Finally, there are some additional utilities for quantifying and visualising. To use these utilities, you need to first enter the interactive environment of general_utils.py. Run the command

python -i general_utils.py

Three functions are currently available: compute_iou, compute_dice, and plot_diff. You need to first set the root and import matplotlib.pyplot. Run the following commands

>>> root = "D:\\Cytometry\\omiq_exported_data_processed"  # change this to fit your computer
>>> import matplotlib.pyplot as plt

compute_iou computes the IOU (intersection over union) index of the autogating result. Let $P_i$={predicted in gate $i$} and $A_i$={actual in gate $i$}, then the IOU index is computed as

$$\text{IOU}_i = \frac{|P_i\cap A_i|}{|P_i\cup A_i|}$$

Run the command

>>> compute_iou(filename)

will print the IOU factor for the autogating result of the specified file.

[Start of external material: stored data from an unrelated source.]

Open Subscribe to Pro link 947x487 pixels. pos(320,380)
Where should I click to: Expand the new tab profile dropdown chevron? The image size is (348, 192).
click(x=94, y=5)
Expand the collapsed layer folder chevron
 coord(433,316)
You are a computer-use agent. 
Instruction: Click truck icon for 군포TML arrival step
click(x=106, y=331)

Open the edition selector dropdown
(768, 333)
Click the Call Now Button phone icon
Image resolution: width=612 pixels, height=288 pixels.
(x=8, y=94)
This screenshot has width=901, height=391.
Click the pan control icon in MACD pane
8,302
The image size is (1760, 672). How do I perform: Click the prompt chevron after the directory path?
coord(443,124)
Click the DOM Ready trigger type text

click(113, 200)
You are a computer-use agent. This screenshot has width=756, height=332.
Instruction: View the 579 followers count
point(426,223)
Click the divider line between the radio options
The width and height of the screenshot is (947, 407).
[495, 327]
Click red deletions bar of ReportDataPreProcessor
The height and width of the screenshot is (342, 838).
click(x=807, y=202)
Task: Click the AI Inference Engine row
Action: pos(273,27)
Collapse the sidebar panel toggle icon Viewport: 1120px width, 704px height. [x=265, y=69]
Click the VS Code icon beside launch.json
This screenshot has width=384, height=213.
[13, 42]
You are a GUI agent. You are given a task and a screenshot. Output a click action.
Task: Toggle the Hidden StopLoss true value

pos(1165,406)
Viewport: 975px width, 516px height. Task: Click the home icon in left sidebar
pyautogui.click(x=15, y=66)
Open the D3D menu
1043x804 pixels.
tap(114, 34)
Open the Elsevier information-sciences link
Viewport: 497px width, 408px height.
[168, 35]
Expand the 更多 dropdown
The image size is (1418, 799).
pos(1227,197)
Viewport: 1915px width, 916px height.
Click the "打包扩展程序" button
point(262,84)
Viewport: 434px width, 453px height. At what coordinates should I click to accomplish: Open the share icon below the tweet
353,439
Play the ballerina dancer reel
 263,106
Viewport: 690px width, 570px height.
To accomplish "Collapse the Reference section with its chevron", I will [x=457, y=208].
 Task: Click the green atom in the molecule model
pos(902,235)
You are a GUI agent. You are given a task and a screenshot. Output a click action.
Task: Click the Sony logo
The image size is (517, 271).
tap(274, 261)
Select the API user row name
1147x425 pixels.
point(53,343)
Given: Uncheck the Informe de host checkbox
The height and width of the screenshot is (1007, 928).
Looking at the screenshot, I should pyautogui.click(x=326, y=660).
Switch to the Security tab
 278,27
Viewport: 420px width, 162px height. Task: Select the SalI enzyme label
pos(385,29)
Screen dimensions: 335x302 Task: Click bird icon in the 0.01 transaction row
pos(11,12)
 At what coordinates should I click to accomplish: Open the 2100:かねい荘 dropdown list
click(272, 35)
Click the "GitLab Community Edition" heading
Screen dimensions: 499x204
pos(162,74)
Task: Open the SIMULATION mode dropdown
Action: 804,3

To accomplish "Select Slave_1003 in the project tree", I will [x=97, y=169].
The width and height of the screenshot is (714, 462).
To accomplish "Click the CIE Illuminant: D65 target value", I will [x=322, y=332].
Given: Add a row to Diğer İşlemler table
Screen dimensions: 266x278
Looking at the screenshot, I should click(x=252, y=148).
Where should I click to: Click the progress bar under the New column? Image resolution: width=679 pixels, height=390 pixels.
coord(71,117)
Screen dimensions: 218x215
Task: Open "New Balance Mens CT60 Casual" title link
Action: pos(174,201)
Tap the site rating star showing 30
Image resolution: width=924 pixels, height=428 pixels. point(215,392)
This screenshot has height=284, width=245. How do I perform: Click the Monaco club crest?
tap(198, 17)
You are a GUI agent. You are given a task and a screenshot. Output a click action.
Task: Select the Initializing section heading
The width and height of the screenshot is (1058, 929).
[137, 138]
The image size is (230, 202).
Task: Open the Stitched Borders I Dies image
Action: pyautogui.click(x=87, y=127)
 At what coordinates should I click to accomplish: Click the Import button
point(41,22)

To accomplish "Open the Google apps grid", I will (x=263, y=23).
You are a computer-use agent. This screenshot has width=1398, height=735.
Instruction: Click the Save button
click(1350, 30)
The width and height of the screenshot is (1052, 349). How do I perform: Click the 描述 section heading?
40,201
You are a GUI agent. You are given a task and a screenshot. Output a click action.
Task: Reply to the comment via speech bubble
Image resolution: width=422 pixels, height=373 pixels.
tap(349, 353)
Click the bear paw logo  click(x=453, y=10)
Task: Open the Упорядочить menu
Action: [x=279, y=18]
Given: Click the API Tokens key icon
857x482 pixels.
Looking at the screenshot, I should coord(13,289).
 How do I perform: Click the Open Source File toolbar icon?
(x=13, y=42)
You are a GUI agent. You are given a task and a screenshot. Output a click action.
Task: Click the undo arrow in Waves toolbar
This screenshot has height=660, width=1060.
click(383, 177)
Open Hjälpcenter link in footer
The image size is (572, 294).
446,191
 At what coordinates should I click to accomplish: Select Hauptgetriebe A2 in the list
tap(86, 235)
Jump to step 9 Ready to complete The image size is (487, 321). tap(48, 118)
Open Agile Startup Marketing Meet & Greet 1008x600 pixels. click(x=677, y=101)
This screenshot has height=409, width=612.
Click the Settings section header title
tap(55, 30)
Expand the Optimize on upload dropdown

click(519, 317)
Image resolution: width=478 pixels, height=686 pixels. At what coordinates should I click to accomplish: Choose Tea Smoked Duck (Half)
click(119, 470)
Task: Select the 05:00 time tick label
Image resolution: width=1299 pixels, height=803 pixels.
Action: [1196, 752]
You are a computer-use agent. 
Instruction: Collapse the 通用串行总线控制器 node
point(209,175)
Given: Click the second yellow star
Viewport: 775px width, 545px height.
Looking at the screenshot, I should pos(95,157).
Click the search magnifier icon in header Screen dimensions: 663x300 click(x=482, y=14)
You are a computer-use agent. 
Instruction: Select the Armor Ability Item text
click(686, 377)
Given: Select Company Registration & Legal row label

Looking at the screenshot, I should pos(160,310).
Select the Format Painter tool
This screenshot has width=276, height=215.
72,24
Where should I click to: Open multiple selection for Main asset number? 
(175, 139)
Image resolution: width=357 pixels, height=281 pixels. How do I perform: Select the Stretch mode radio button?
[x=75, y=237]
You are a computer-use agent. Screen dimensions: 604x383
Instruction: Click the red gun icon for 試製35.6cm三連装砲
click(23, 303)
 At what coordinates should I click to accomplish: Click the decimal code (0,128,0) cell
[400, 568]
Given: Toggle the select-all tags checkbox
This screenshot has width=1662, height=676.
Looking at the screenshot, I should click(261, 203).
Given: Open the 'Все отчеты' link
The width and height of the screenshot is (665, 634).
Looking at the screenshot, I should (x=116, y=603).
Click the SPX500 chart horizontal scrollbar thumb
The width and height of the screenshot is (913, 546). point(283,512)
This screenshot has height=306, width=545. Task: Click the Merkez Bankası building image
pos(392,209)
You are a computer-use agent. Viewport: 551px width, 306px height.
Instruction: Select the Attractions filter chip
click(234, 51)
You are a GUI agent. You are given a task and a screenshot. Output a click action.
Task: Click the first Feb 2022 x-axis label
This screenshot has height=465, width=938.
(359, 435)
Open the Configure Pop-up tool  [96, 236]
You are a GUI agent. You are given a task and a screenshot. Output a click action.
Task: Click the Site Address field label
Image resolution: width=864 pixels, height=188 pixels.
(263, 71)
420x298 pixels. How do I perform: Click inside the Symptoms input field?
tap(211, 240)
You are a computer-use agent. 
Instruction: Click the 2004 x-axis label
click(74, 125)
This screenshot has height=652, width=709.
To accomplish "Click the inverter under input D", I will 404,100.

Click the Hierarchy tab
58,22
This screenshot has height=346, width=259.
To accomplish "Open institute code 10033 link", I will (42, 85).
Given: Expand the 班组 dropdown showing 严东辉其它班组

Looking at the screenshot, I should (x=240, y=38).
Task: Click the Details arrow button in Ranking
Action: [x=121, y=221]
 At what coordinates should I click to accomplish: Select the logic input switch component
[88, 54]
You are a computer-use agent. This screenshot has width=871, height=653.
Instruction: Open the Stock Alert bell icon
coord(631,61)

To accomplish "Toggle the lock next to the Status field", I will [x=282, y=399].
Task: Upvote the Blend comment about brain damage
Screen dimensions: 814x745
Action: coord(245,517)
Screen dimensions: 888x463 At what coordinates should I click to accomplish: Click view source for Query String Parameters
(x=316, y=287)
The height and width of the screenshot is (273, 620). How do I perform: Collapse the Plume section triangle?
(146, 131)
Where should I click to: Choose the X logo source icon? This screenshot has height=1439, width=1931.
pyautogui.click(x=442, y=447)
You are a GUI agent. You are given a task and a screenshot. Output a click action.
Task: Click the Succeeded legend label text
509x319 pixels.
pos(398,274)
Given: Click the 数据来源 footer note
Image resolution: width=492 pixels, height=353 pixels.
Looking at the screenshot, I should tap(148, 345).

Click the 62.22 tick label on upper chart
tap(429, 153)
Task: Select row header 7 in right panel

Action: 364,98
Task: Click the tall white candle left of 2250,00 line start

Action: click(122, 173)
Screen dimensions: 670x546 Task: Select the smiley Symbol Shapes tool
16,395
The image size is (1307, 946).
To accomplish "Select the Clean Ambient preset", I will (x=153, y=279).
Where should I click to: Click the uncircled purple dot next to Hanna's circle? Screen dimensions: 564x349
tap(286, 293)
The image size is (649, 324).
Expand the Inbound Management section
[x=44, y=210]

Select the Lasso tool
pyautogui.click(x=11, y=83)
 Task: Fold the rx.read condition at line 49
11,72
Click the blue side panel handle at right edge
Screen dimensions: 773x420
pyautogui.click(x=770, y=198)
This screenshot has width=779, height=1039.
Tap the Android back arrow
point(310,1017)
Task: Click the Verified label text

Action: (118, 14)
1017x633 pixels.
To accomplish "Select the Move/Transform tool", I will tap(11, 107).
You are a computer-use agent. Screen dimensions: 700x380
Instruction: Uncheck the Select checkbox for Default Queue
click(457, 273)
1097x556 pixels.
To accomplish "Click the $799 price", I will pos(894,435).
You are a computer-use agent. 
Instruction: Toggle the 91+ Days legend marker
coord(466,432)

compute_dice computes the dice coefficient of the autogating result. The dice coefficient is computed as

$$\text{dice}_i = \frac{2\times |P_i\cap A_i|}{|P_i|+|A_i|}$$

Run the command

>>> compute_dice(filename)

will print the dice coefficient for the autogating result of the specified file.

Finally, plot_diff plots the difference image between the predicted gate and the actual gate. Run the command

>>> plot_diff(filename, gate)

to plot the difference image for the specified file and specified gate.